I lived in India for over a year and did not have too difficult a time being vegan there. Here are some key points:
1) Almost all Indian desserts will have some form of dairy in them. Jalebis, an orange-colored, fried sweet dough, is the only naturally vegan Indian dessert that I know of. Sometimes you can find sweet shops that sell little nut-based candy things (made out of cashews and pistachios, typically) that are occasionally vegan, but not always. Make sure to ask about butter and ghee, in particular.
2) The vast majority of South Indian food is naturally vegan; items with butter or ghee are usually labeled as such on menus, because they're more expensive to make at restaurants and are priced accordingly. Typical South Indian offerings include masala dosa, uttapam, idli and sambar, cutlets, etc.
3) Indo-Chinese dishes, often times called just called "Chinese" on menus, are always vegan, such as the ubiquitous veg. manchurian or gobi manchurian.
4) Street food is a mixed-bag. Some items you can tell are obviously vegan or lacto, but some are not as straight-forward. Pav Bhaji (bread rolls eaten with a stew of tomatoes and vegetables) is usually made with butter on big skillets. Vada Pav (popular in Bombay and Pune), a potato dumpling in-between a roll, is vegan.
5) North Indian food is the most difficult of all. Typically, it's made with some type of dairy. Dal Makhani/tadka (cream or ghee), tikka vegetables (yogurt), vegetable korma (yogurt/cream), jalfrezi (cream), and various curries all use cream or yogurt. Simpler North Indian dishes, such as aloo gobi (potatoes and cauliflower) and channa masala (chickpeas), are almost always vegan, or can be made vegan. The best thing you can do is specify "no yogurt, cream, butter, ghee or milk." Tell them that VEGETABLE oil is okay, though.
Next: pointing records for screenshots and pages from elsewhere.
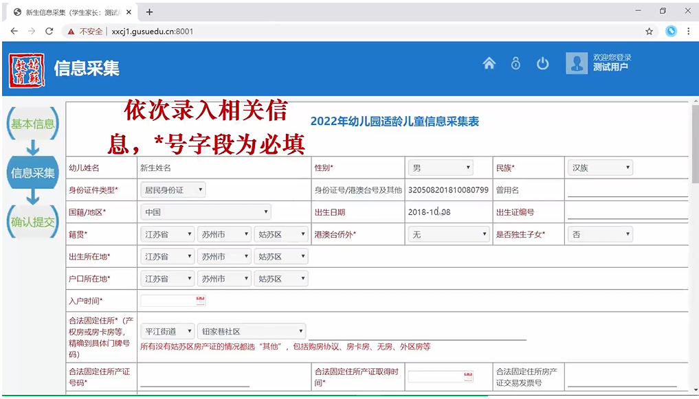699x399 pixels.
Task: Bookmark this page with star icon
Action: (x=649, y=32)
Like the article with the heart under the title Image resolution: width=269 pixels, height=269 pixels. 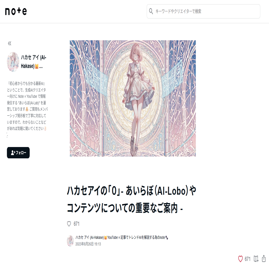point(69,224)
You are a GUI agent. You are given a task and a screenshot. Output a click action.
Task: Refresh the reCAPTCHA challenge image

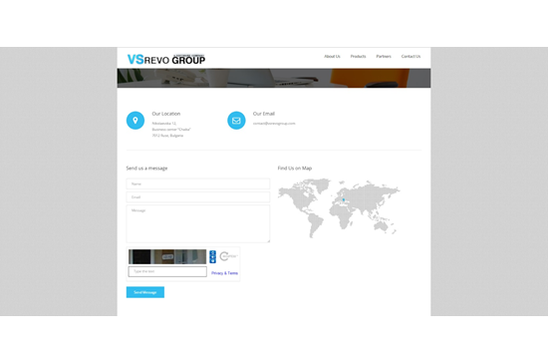(212, 252)
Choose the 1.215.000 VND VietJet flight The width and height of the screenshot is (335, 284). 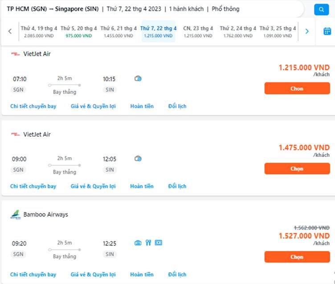tap(297, 88)
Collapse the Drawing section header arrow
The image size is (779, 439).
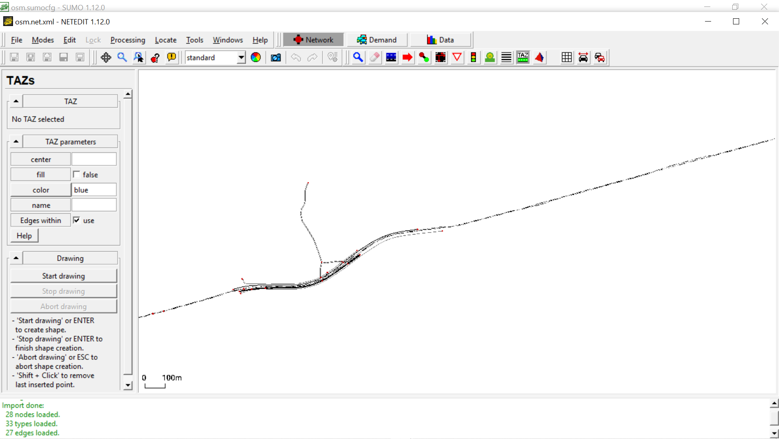[x=15, y=258]
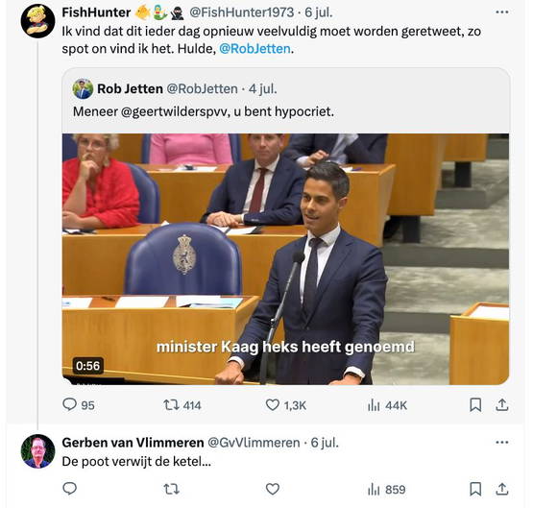Open more options on Gerben van Vlimmeren's reply
533x508 pixels.
(x=502, y=443)
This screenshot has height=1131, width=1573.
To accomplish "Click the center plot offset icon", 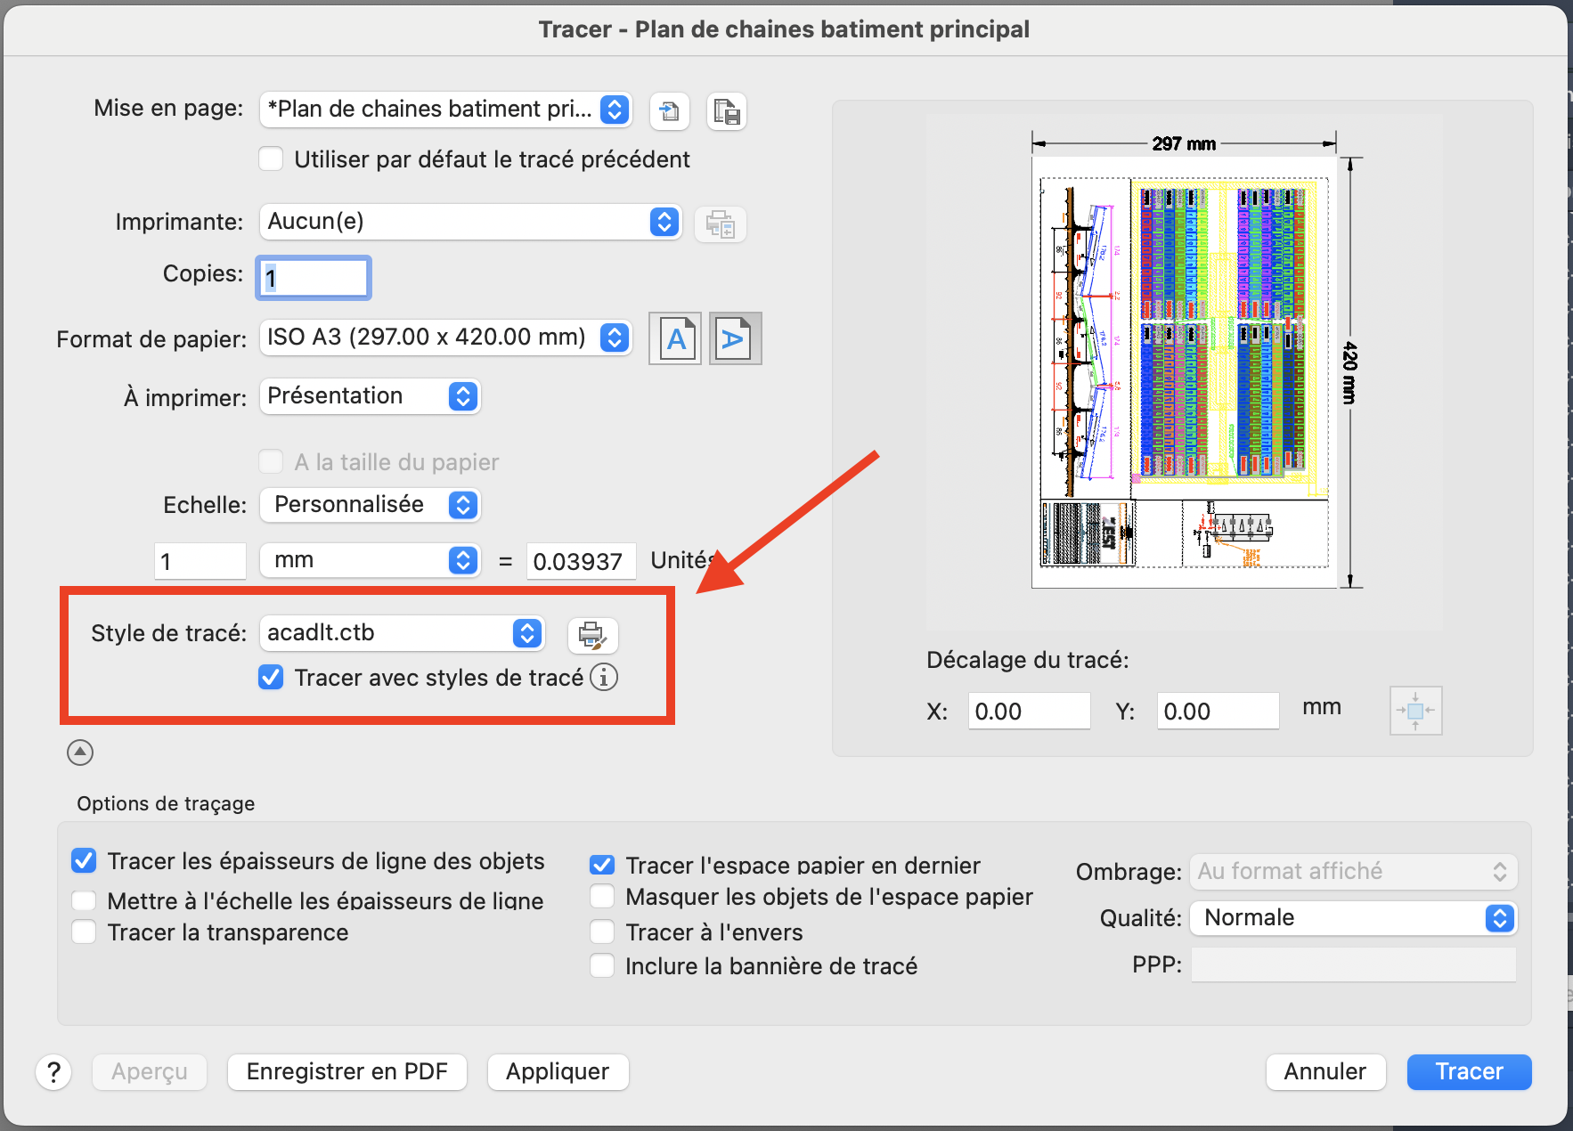I will pos(1414,711).
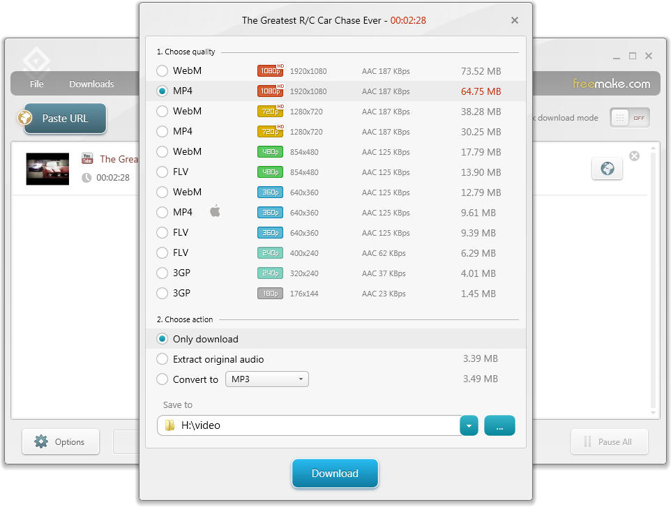The width and height of the screenshot is (671, 507).
Task: Open the Downloads menu
Action: 91,84
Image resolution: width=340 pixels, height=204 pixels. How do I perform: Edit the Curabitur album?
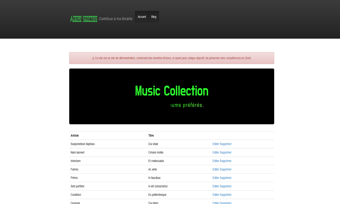coord(216,195)
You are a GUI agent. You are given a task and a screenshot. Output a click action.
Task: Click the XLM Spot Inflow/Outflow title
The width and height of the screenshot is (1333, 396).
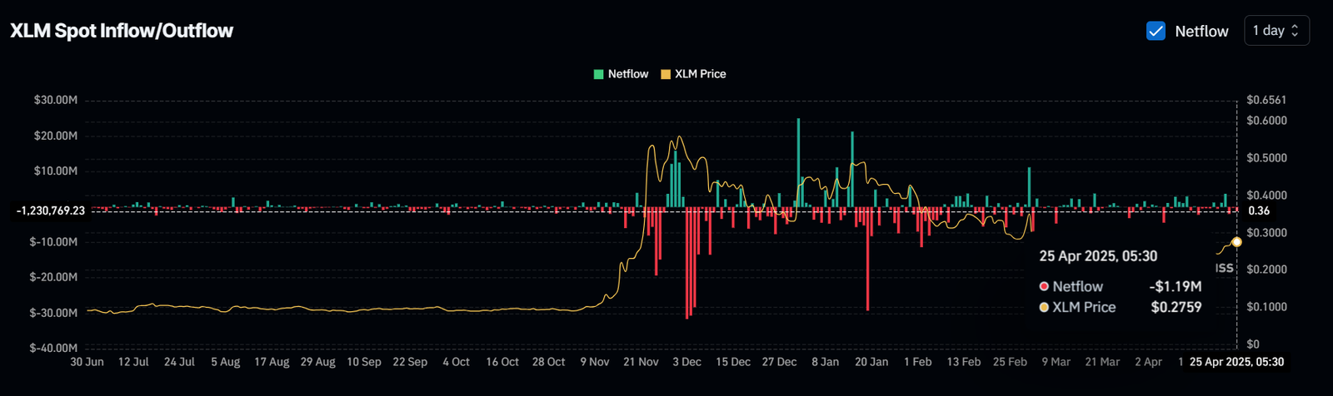click(x=122, y=31)
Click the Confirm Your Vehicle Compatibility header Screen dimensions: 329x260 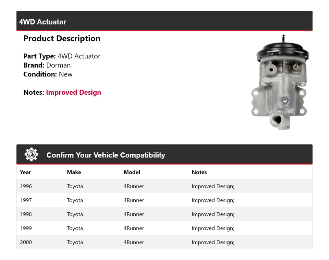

6) Naturally vegan Indian breads are usually chpatis, rotis, puris and poolis; no one will put ghee or butter on them either, unless you ask. Naan is never vegan (yogurt is used in the mixing preparation). Parathas can sometimes be vegan, sometimes not.
6) Soy milk in UHT/tetra-paks is becoming more easily available in upscale groceries, and even mid-range groceries, in mid-to-large sized cities.
7) In some cities, such as Pune and Nagpur, one can find locally-made tofu and soy milk at numerous stores.
8) Nutrela is a widely-available brand that makes "soya chunks," which are dried pieces of soy that become spongy and meaty in warm water, like texturized vegetable protein or gluten strips. If you can't find tofu, this is a good substitute.
9) Some chain coffee stores like Cafe Coffee Day, are slowly starting to incorporate soy onto their menus.
10) When ordering tea, make sure to specify "no milk" or simply say "black tea." Ask for lemon/lime on the side, as well as sugar, as Indian black tea tends to be extremely strong. Tea at roadside stalls is always pre-mixed with milk and you can't get modifications, but at mid-range restaurants and above, it's no problem to ask for black tea.
11) When in doubt, just ask questions! If the waiter doesn't understand you, then try to find another patron who can explain your dietary needs in the local language.